:: TASK INPUT ::
------------------------------

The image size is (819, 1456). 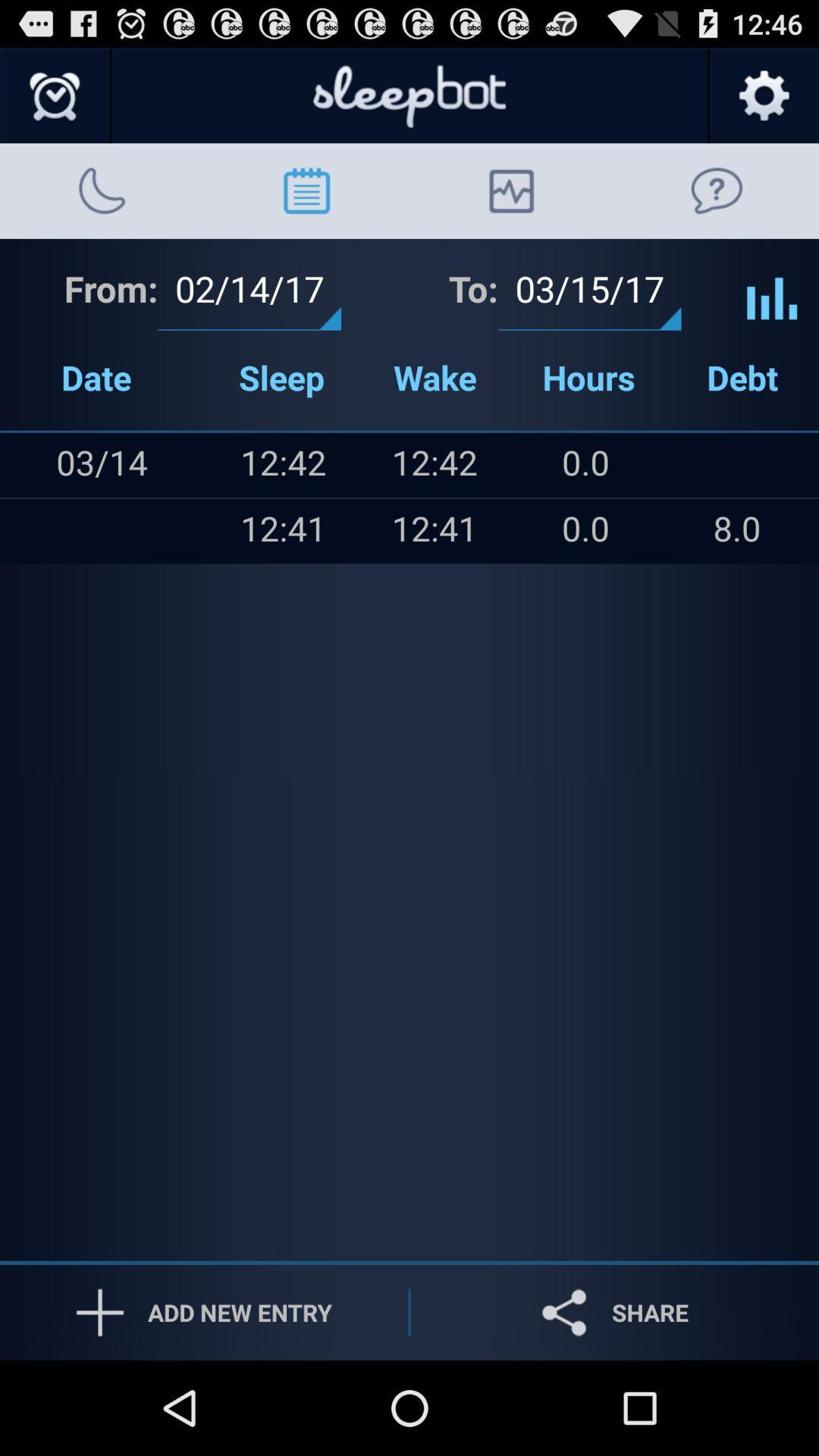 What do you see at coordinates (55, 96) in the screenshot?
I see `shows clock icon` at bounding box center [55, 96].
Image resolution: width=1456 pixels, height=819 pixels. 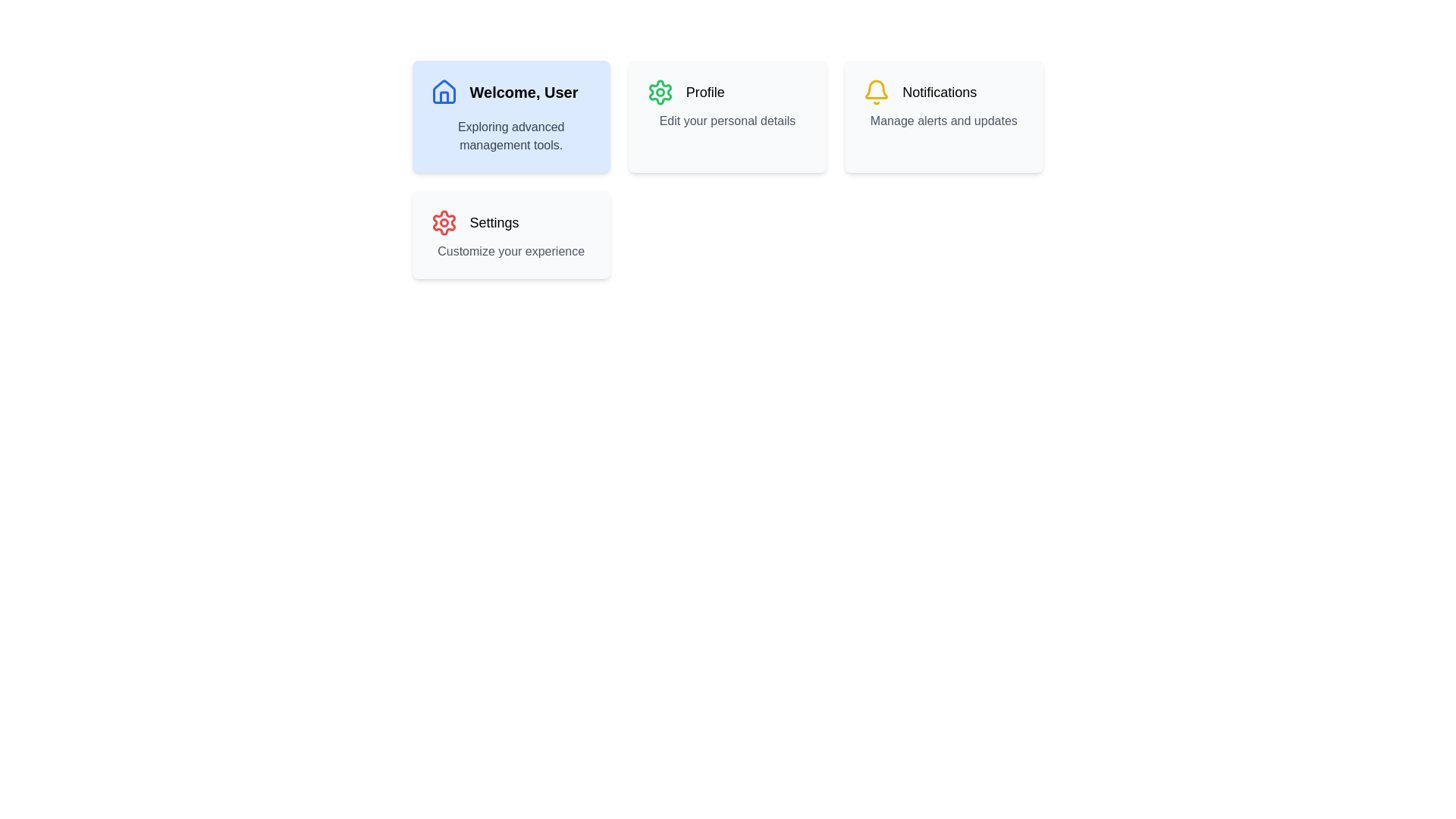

------------------------------

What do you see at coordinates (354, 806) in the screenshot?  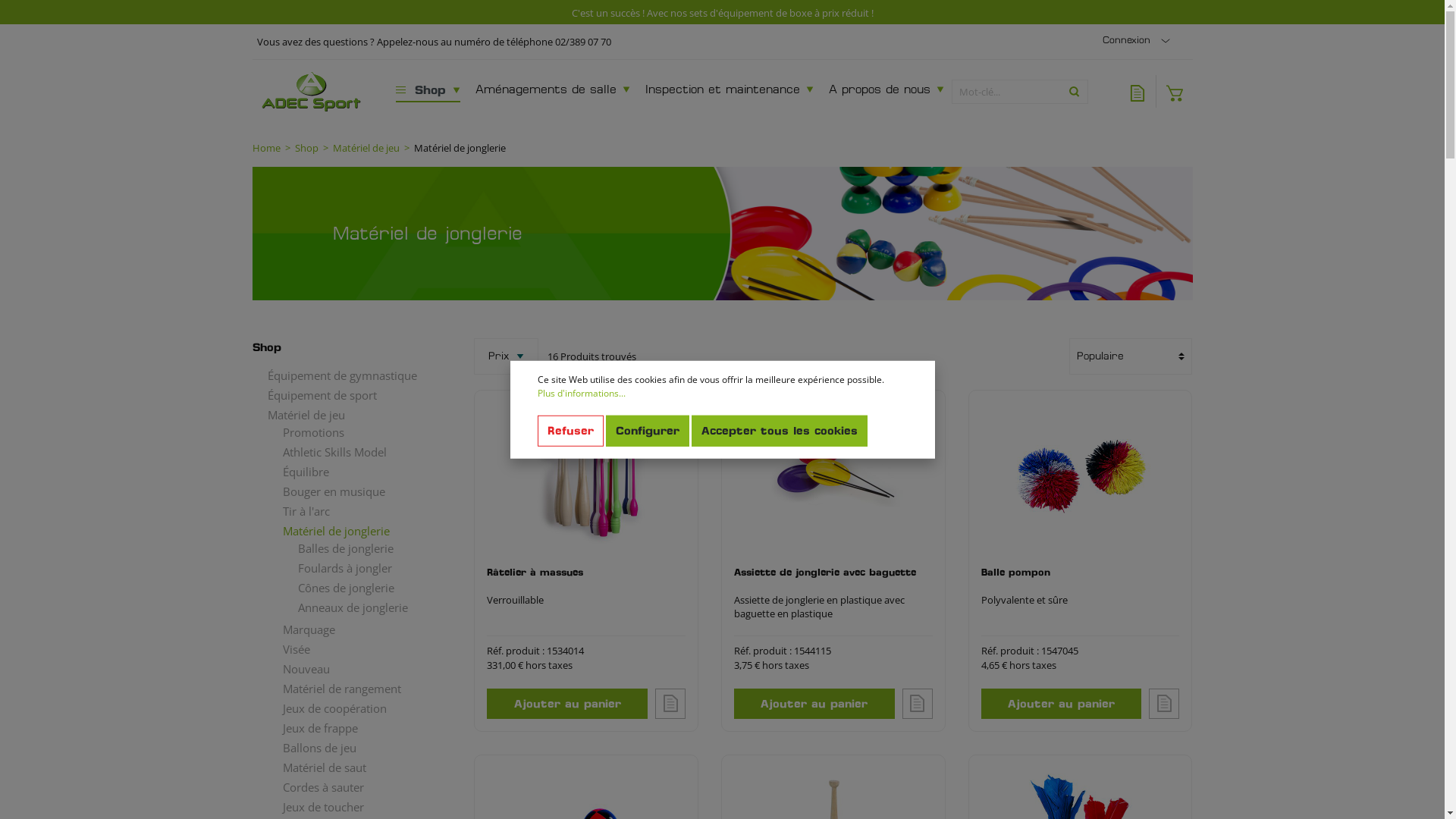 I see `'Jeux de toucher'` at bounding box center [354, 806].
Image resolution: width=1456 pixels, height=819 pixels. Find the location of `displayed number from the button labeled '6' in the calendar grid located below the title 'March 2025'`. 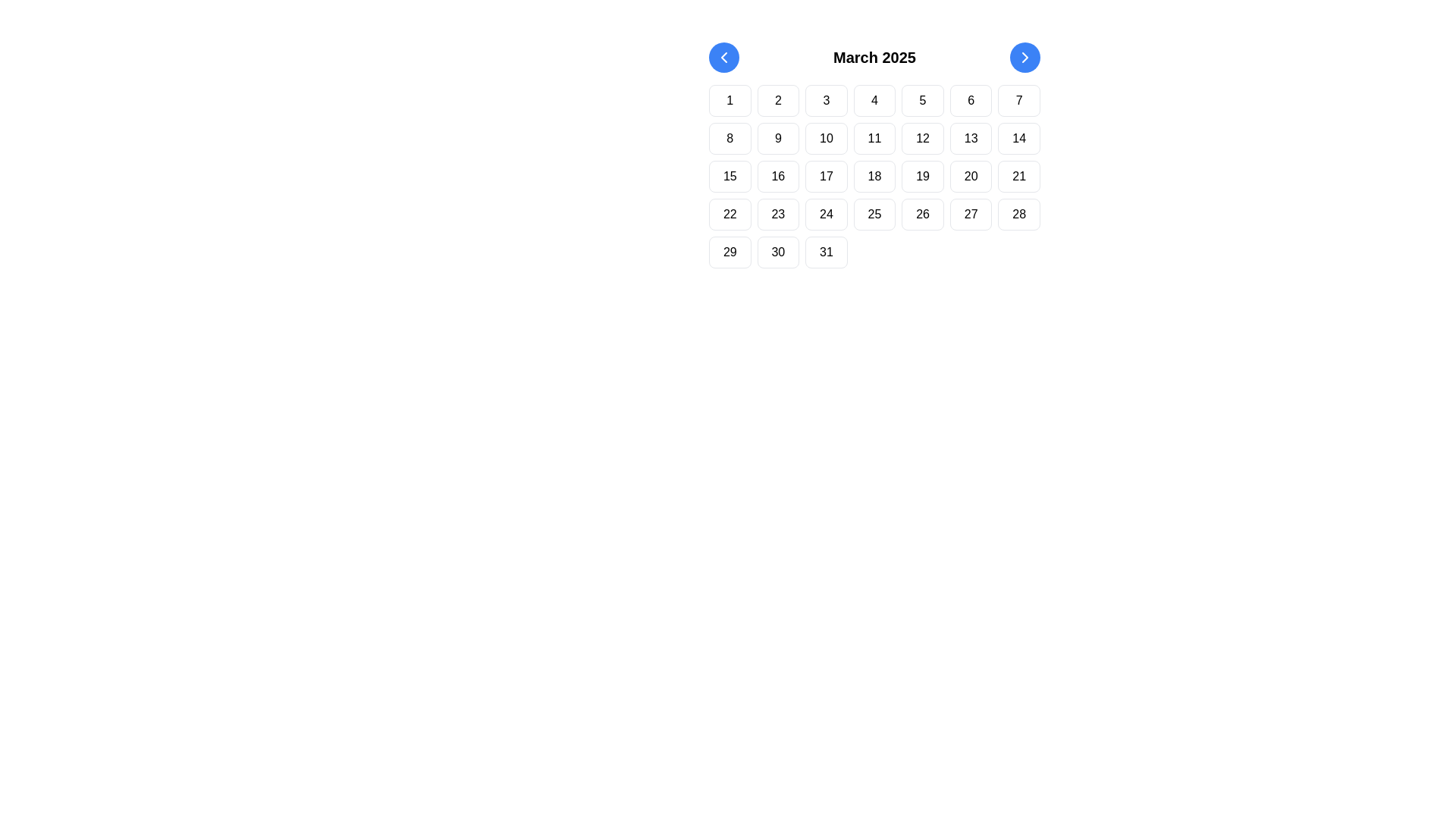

------------------------------

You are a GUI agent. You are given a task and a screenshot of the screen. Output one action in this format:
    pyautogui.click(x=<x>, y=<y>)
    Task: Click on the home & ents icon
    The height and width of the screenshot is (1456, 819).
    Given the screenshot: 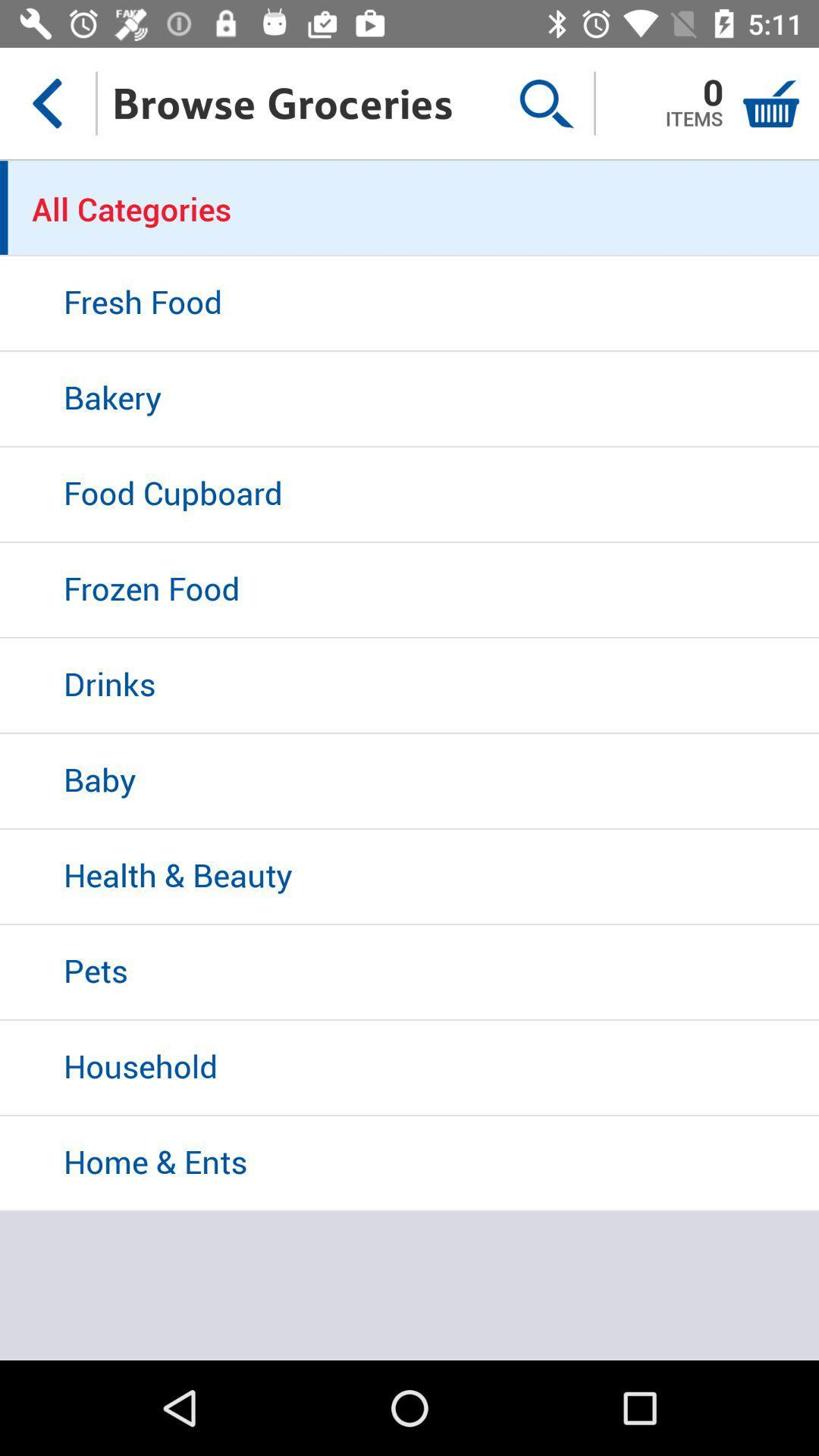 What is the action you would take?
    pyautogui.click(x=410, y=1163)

------------------------------

:: TO BE DONE ::
Quote the material from the line with "You are a GUI" up to and including the line with "The height and".

:: FINISHED EXERCISE ::
You are a GUI agent. You are given a task and a screenshot of the screen. Output one action in this format:
    pyautogui.click(x=<x>, y=<y>)
    Task: Click on the home & ents icon
    The height and width of the screenshot is (1456, 819).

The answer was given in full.